Using health technology assessments from Germany and France, a study published in the BMJ by a team of Harvard researchers confirms a trend that has been apparent for some time: While in its first therapeutic indication about one in two new drugs offers patients a proven added value over the standard of care, this proportion declines with each supplemental indication for which the drug is subsequently approved.
By the third indication, the likelihood of added value is already 45 percent lower than in the first approval. Nevertheless, the pharmaceutical industry often succeeds in obtaining such supplemental indications to optimize resource use and extend the period of patent protection for its drugs.

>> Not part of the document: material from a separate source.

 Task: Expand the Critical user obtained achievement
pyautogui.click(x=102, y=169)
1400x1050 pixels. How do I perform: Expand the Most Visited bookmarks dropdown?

Reform of EU pharmaceutical legislation offers chance to adjust the course
Contrary to what many people believe, superiority over existing treatments is not a prerequisite for drug approval: US and European regulations only require a positive benefit-risk ratio, i.e., that the drug does more good than harm.
In her BMJ editorial on the Harvard study, Beate Wieseler, the Head of IQWiG’s Drug Assessment Department, argues that these regulations should be revised, for instance as part of the planned reform of EU pharmaceutical legislation. Sometimes it is useful to have a range of drugs to choose from in a certain indication, for example to minimize side effects. However, the regulations should incentivize real improvements over existing treatments by linking support measures, such as the extension of market exclusivity, to proof of added value over existing treatment options.
Beate Wieseler notes: "The Harvard study shows once again that a detailed evaluation of the actual outcomes of pharmaceutical legislation is needed to recognize undesirable developments. Then the regulatory framework can be evolved in an evidence-based way to make the best use of resources, encourage real innovation and thus improve patient care. The system’s current performance does not meet the expectations of patients and the public, clinicians, or policy makers.”